Can you combine a categorical variable with a numeric variable?

Question

I have multivariate(?) time series data where I am trying to model coral populations over time. Measurements were taken at discrete timepoints for specific individuals within a population, and I am trying to assess the survival rates over time, as well as possibly predict future survival rates (~ 3-5 years).

My issue however, is that I have categorical variables representing "transition periods" (ex: Jan2015-July2016, July2016-July2017, July2017-Jan2018, etc.) but each transition period has a different time elapsed in years (ex: 1.51, 0.99, 0.52, respectively) Is there a way I can pair these two variables, where I could get for example, Jan2015-July2016 paired with 1.51 years and July2016-July2017 with 0.99 years?

I am trying to create a logistic regression to predict the survival of coral species' over time, but the chronological order of transition periods do not correlate with the time elapsed. Additionally, there were heat waves in certain years that greatly impacted coral survival, and I would like to include that aspect in future predictions, making the conservation of the chronological timepoint essential.
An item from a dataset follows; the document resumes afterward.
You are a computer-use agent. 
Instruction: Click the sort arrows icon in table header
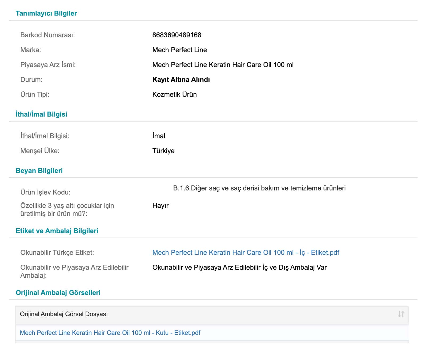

For now however, I am mostly interested in figuring out a way to combine my two time-related variables, especially since I am not allowed to share my real data online.

Can anyone help me with this issue?

Answer 1

From the description in a comment:

between each timepoints (ex: Ja2015 - Jul2016) I have ~200 individuals experiencing a change in area (growth rates), new individuals showing up in the population (recruitment events; binomial), and individuals found in previous timepoints have disappeared and are no longer present (mortality; binomial)

it seems that you have data on individuals all evaluated at the same points in time while they are alive. That's a type of panel data. (If each individual can have its own observation-time intervals then you might need more sophisticated methods to handle the interval censoring.)

In terms of survival per se, you have a setup for a fairly standard discrete-time survival model. You format the data such that you have, for each time interval, one row of data for each individual who was at risk of death at the start of the interval. That long data format simplifies analysis.

Each row can contain the calendar start date of the interval to handle chronological time as a predictor, the duration of the interval to handle the different durations of intervals, and values during the interval for covariates like "heat wave present" (or maybe even better, some continuous measure of heat stress). I don't know enough about corals to say for certain, but I suspect that you might need to include an individual's age at the start of each time period as a covariate, or maybe maybe its size as a proxy for that.

The event/outcome binary marker for each individual and time interval is set to 1 if the individual died during the time interval, to 0 otherwise. That 0 outcome value also is used for an individual lost to follow up for reasons other than death during an observation period ("right censoring" in survival analysis). This data format also allows you to include an individual newly born or otherwise added to the study, for time intervals starting with the first time the individual is observed.

Then you do a binomial regression over the entire data set with appropriately modeled covariates (calendar date, duration of observation interval, age, size, environmental variables...). A logistic regression is one way to do this, but a complementary log-log link instead of the logit link used for logistic regression is more closely related to proportional-hazards survival models.

You might model births with a Poisson or other regression model for counts; with the default log link, you would include the log-duration of each time interval as an offset to account for the differences in duration of observation intervals.